When Eberflus took over the Colts, he lacked a play-making weakside linebacker. They found one right away in the 2018 draft with Darius Leonard. He's one inch taller, the same weight as Roquan Smith and a very comparable skill set. The Bears definitely won't need to locate their playmaker at weakside linebacker because Smith will be ideal. 

Eberflus needed a classic 4-3 middle linebacker because the Colts' leading tackler at inside linebacker had been former Bears linebacker Jonathan Bostic. They had Anthony Walker on the roster and turned him into the Mike backer. He finished first or second in tackles for three years and then went to Cleveland. 

The Bears need to come up with someone who can play the position as their new Brian Urlacher. It's unlikely the roster holds this answer as it did for the Colts because the others on their roster inside have not stepped up as capable of starting or they are too old to switch and play this style. Joel Iyiegbuniwe and Caleb Johnson fit the former category and both Alec Ogletree and Danny Trevathan the latter.

The Colts gradually changed their secondary to players more suited to their coverage techniques, with cornerbacks using outside leverage to force receivers back in toward the middle of the field while playing two-deep or three-deep with safeties. The defensive backs they had did a decent job for two years until the made more changes.

Bears Are Better Situated for Changeover

Over the years the Bears might go more toward defensive edges who are heavier than Quinn, who is 245 pounds.

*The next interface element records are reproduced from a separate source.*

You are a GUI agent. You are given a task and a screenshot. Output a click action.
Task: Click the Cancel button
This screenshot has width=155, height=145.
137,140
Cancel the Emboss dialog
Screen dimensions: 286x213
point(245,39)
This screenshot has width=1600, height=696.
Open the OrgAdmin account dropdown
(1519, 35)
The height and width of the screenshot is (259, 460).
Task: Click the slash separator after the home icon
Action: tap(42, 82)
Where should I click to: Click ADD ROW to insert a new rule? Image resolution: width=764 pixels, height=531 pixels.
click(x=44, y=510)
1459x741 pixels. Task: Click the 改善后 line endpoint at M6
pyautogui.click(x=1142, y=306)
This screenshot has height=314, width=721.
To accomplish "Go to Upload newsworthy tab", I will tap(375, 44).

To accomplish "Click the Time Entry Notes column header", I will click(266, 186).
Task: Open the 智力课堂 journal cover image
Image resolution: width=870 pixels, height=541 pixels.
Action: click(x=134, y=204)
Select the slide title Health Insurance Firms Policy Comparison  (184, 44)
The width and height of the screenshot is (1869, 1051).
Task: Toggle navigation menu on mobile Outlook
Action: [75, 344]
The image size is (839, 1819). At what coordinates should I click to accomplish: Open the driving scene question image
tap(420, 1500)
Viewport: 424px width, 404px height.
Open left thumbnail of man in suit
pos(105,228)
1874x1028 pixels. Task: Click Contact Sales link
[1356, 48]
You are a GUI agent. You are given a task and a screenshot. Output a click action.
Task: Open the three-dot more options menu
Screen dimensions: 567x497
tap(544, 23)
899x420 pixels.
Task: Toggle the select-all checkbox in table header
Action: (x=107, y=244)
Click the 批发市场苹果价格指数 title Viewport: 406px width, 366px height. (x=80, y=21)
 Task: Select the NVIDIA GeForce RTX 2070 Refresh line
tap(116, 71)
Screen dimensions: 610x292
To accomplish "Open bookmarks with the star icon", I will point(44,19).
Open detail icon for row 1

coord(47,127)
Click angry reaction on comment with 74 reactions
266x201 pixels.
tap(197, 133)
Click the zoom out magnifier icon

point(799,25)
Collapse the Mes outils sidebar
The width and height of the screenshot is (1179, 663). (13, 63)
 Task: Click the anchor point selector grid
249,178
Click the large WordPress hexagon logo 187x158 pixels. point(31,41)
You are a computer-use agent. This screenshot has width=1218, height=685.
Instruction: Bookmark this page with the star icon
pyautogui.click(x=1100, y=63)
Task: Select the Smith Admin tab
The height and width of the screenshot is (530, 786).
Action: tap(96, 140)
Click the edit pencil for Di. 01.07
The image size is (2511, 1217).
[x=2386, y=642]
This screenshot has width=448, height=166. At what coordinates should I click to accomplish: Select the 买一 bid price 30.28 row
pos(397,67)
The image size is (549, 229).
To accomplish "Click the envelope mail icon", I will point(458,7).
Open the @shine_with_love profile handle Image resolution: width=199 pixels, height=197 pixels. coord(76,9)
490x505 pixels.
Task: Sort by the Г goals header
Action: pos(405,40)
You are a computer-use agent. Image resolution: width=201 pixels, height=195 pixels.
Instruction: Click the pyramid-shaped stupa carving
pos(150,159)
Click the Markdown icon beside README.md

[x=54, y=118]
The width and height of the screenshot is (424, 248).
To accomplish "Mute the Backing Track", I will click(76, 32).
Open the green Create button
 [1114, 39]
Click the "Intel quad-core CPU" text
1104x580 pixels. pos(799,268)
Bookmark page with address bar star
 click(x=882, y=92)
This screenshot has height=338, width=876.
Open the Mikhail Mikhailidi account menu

They might need to use Quinn even a situational pass rusher at his size. They will need to get better at cornerback anyway. And they'll definitely need to find new inside linebackers. 

However, they have more ingredients on the roster for the conversion than the Colts had in 2018. The Bears finished sixth in yards allowed last year and some may question the wisdom of such a change after that finish. 

It's the pass rush, the turnovers and stopping the run which count more than yardage. The Bears could find they can achieve this quickly under Eberflus based on his history and the talent they have available, with a few additions.

What the Bears will find is any defensive change goes better with their own offense committing fewer turnovers. 

Complementary football is winning football.  

A good running game and more effective downfield passing work best with any defense a team uses, but that's a process to study for the new offensive coordinator, and at the moment there isn't one of those.